I have some homework/study questions I've got for maths, and I'd like a few pointers on graphing things please. Find the slope of y = x^2 -1 at (2,3). I got 15 for the slope. But how does that number translate into a graphed line? What does that mean when sketched? Remember, I never really studied any maths, just getting into it.

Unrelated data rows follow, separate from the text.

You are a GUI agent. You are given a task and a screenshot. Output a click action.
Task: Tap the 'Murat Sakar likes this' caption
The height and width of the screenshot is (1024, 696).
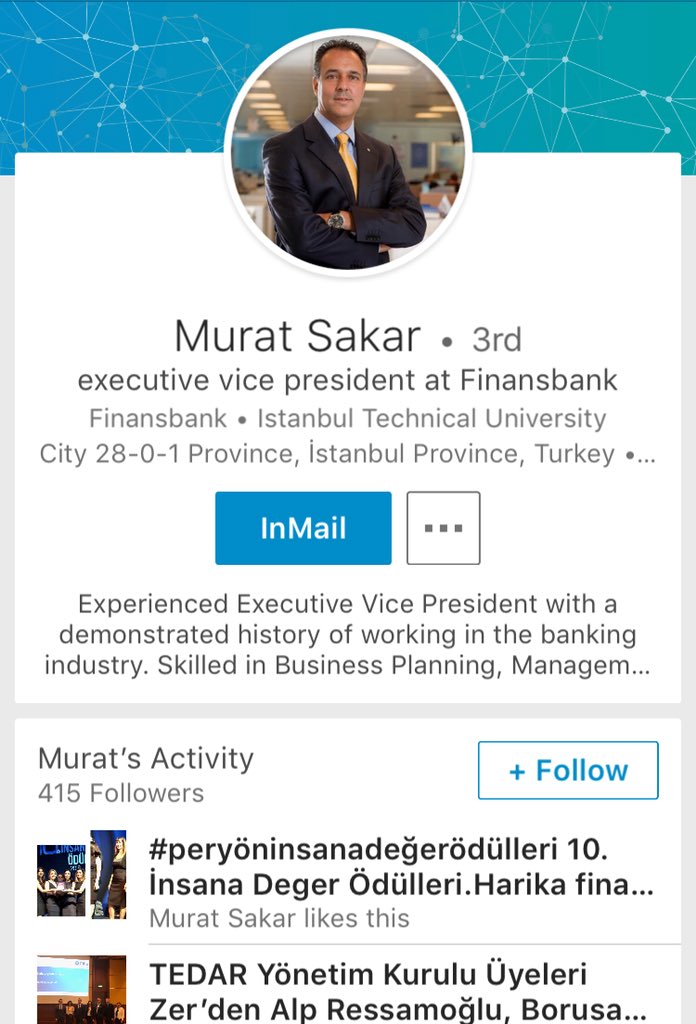(279, 918)
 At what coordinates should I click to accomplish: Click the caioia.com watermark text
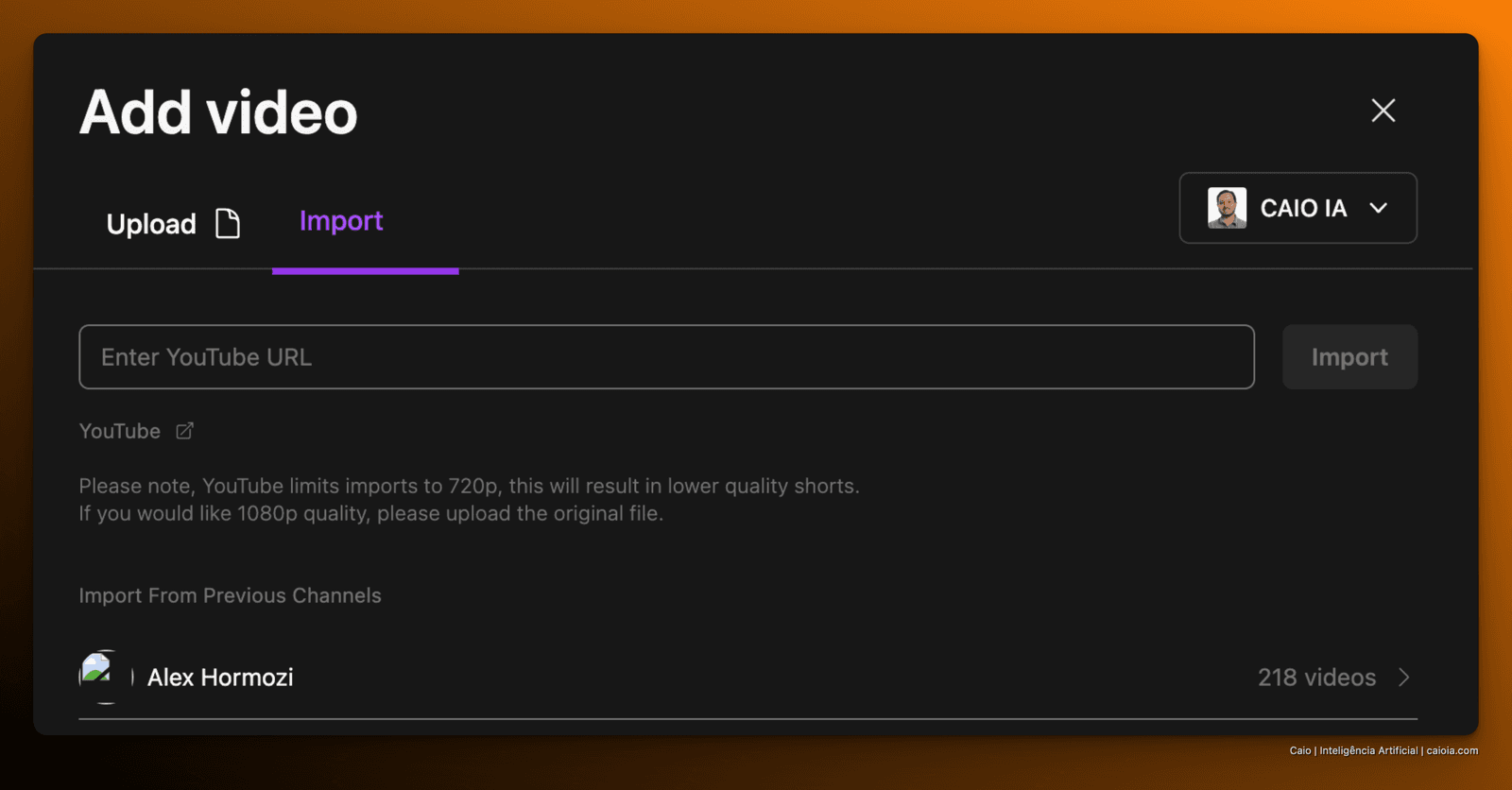1452,750
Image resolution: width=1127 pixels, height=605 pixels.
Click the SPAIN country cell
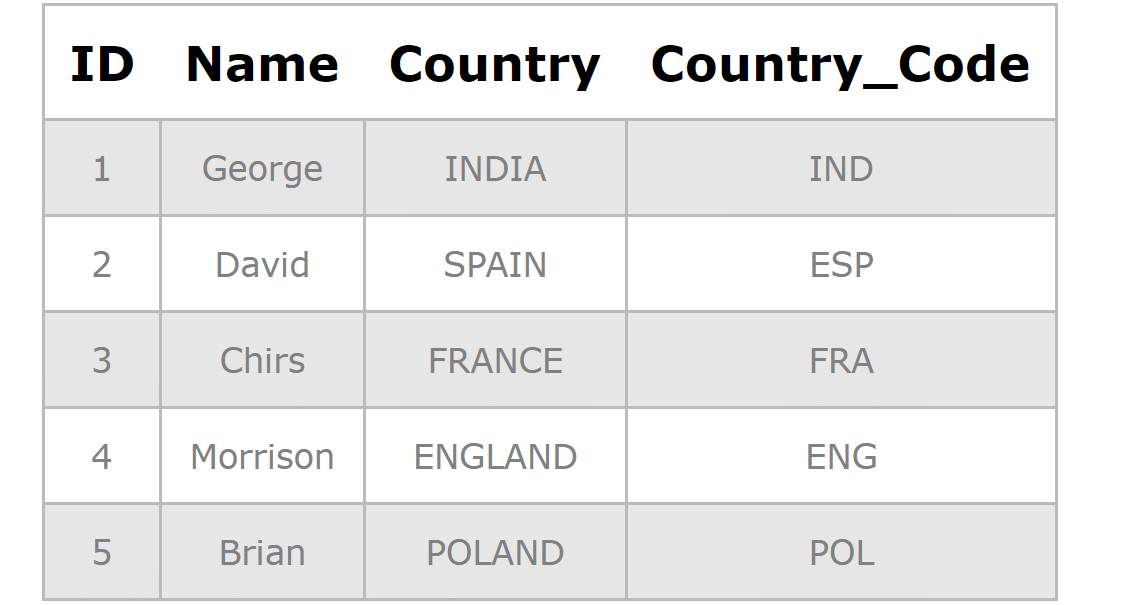click(x=495, y=264)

to get the slope of a function at any particular point one has to differentiate the function. here y = x^2 -1; then the diffentiated function is dx/dy = 2*x (sometimes notation is y'=2*x). Now, how you get from the original function y=x^2-1 to the function y'=2x, is a bit too complicated to write down here, without knowledge of what you know already. if you like, I can tell you later. Anyway, at point (2,3) the x-value is x=2, so the slope has a value of y'=dx/dyx = 2*2 = 4. (not 15 ... can you tell me how you got that?) this value (y'=4) gives the amount of increase in value y per increase of value x. Thus it is a measure of how steep the line is. (a value of 0 means it is a horizontal line)

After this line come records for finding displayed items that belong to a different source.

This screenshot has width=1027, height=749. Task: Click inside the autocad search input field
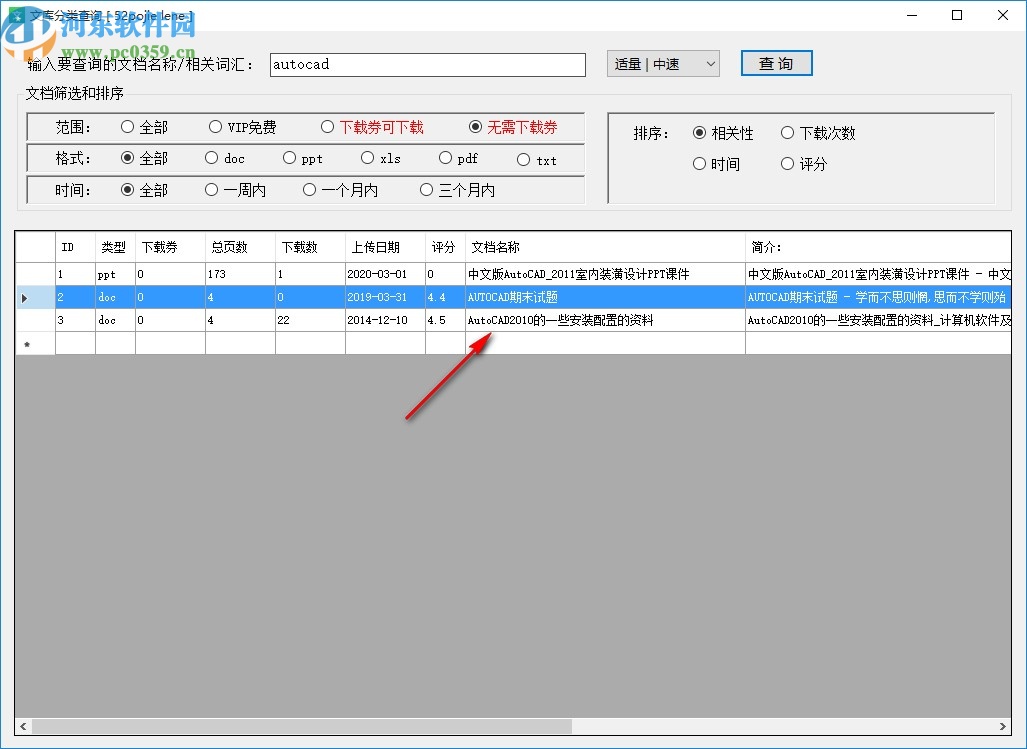coord(427,64)
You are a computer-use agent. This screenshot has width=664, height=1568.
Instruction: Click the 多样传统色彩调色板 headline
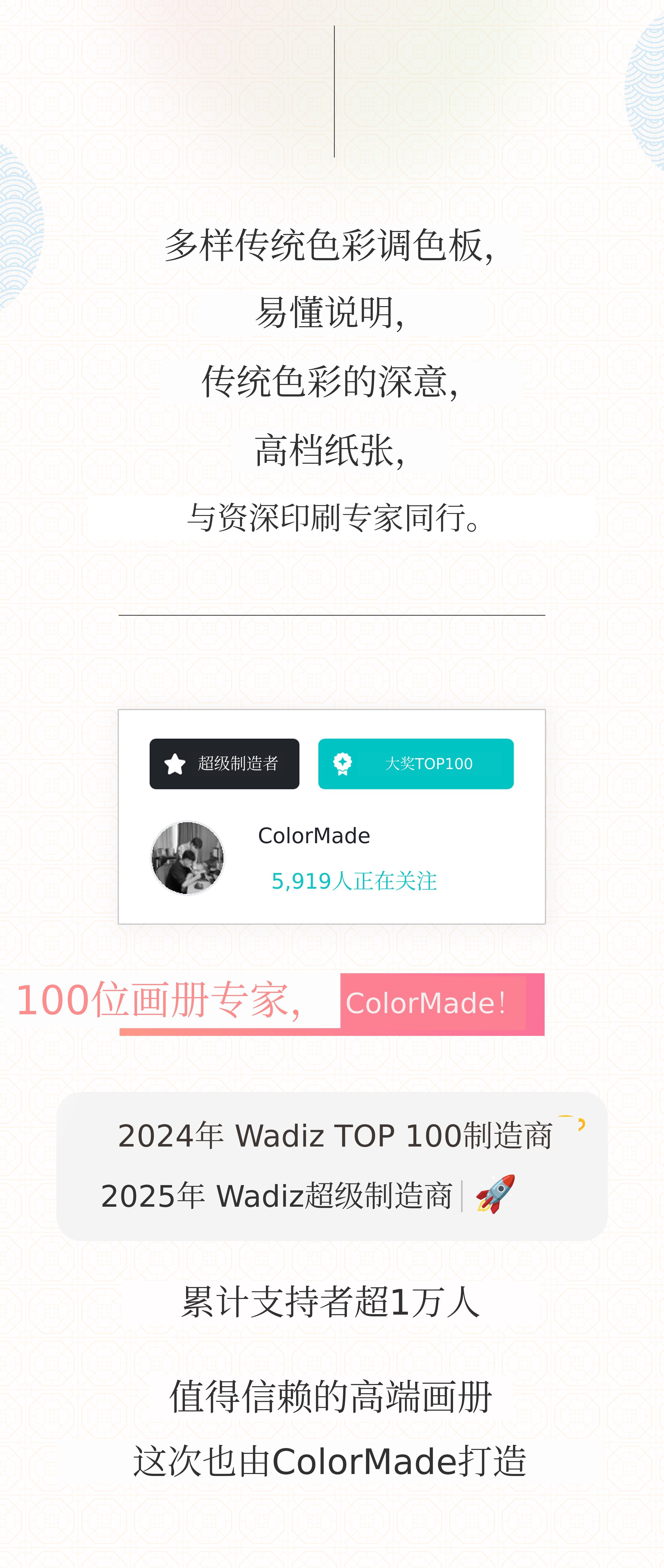(329, 245)
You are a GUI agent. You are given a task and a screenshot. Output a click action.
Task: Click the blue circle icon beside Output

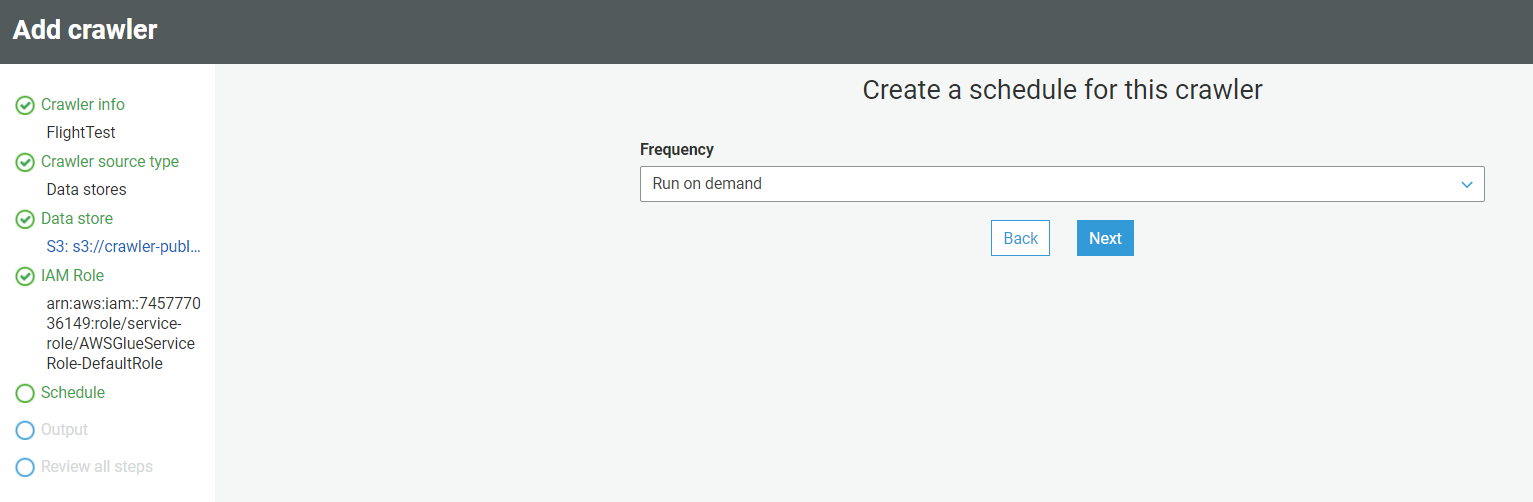pos(25,430)
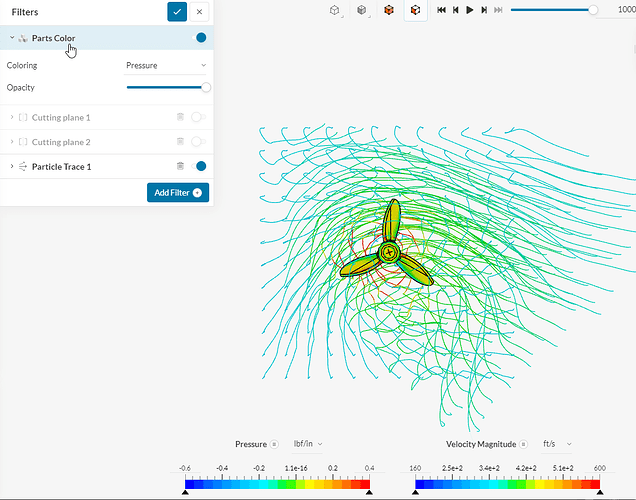Expand the Particle Trace 1 filter
This screenshot has height=500, width=636.
point(12,166)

"""how you get from the original function y=x^2-1 to the function y'=2x, is a bit too complicated to write down here""" it's actually not complicated at all what you do is n.X^m ------> (m.n) X^(m-1) at least that's hat I remember of those integrales
FWIW, it's a differenatial, not an integral. The integral of 0->∞ y = x^2 -1 dx = x^3/3-x. Th"being pedantic" ed
Here's how you get from y=x^2 - 1 to the slope: y'(x) = dy/dx = limit(h->0) {[y(x+h) - y(x)]/h} so... y' = limit(h->0) {[(x+h)^2 - 1 - (x^2-1)]/h]} y' = limit(h->0) {[x^2 +2hx +h^2 - 1 - x^2 + 1]/h} y' = limit(h->0) [2x + h] y' = 2x
New question. There are two ball bearings. One has radius "r", the other has radius "r + 1.2mm". I'm to use the chain method to find total volume when "r = 3.3mm". Apparently I should start with this: Total Volume = 4/3 pi r^3 + 4/3 pi (r + 1.2)^3 Where, if everyone uses the same notation as I am being taught, 4/3 pi is "u'.

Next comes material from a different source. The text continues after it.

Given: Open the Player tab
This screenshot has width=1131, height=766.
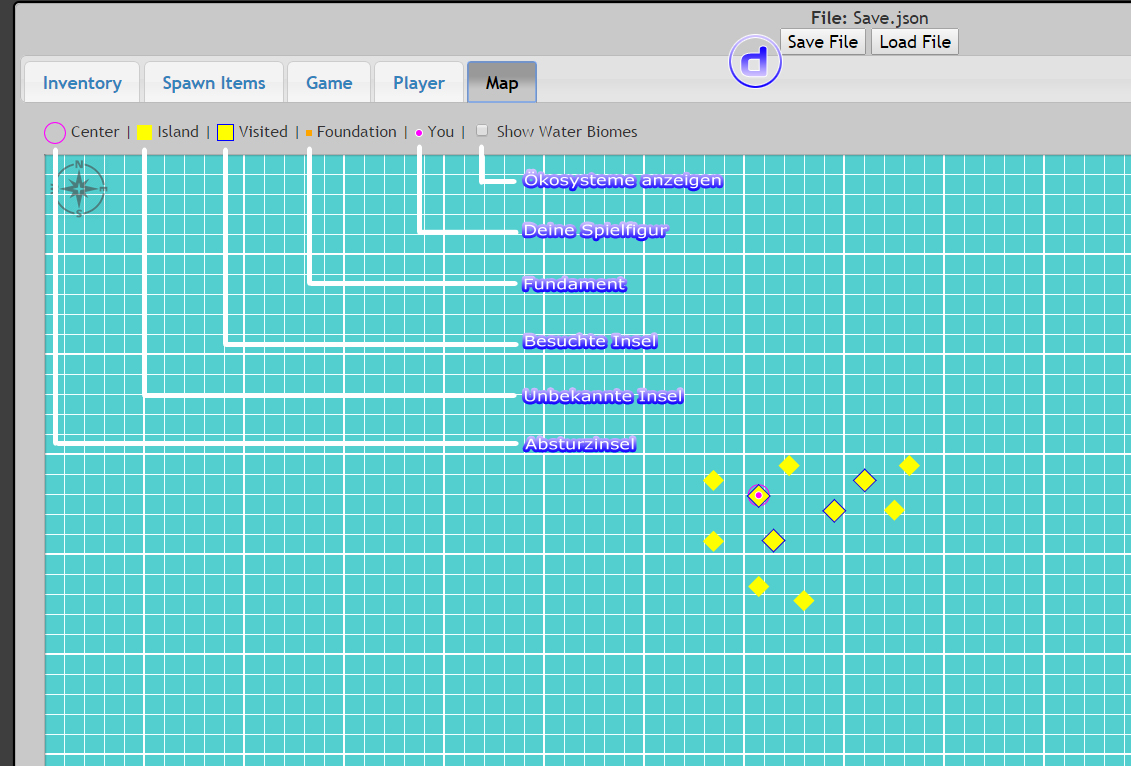Looking at the screenshot, I should pyautogui.click(x=419, y=83).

Please Register or Log in to view the hidden image! I think he meant REALLY get from one to the other.
HAHAHA that integral, as you defined it on the left hand side of the equality, is infinity ... lmfao....
I know. I am a mathematics teacher, so I am not satisfied with just saying how things are done. I also want to tell why they are. I thought you would all understand that. What is the use of knowledge if there is no insight? (PS is that what you meant Mallory?)